▶ _Activity_
Copy every line below that has the word "agent" in it.

▶ _Provided data_
Start of Block
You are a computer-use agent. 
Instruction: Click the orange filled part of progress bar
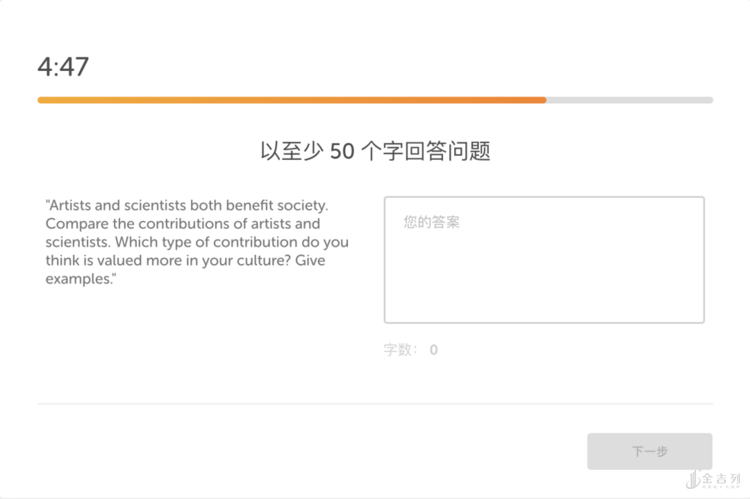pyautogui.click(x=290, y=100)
End of Block
Start of Block
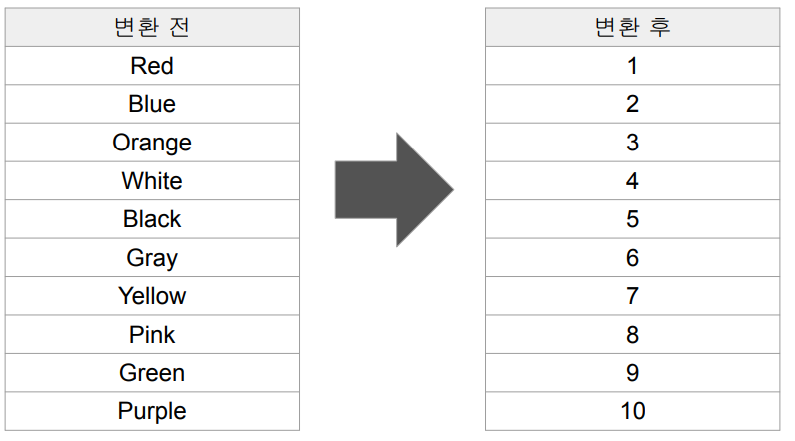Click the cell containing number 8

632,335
End of Block
Start of Block
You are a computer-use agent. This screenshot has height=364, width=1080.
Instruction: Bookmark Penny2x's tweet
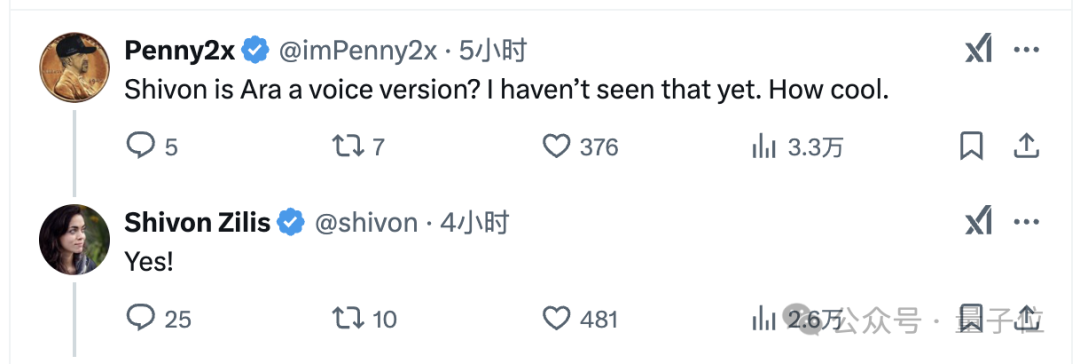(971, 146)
End of Block
▶ _Reply_
You are a computer-use agent. 
You are a computer-use agent. This screenshot has height=364, width=1080.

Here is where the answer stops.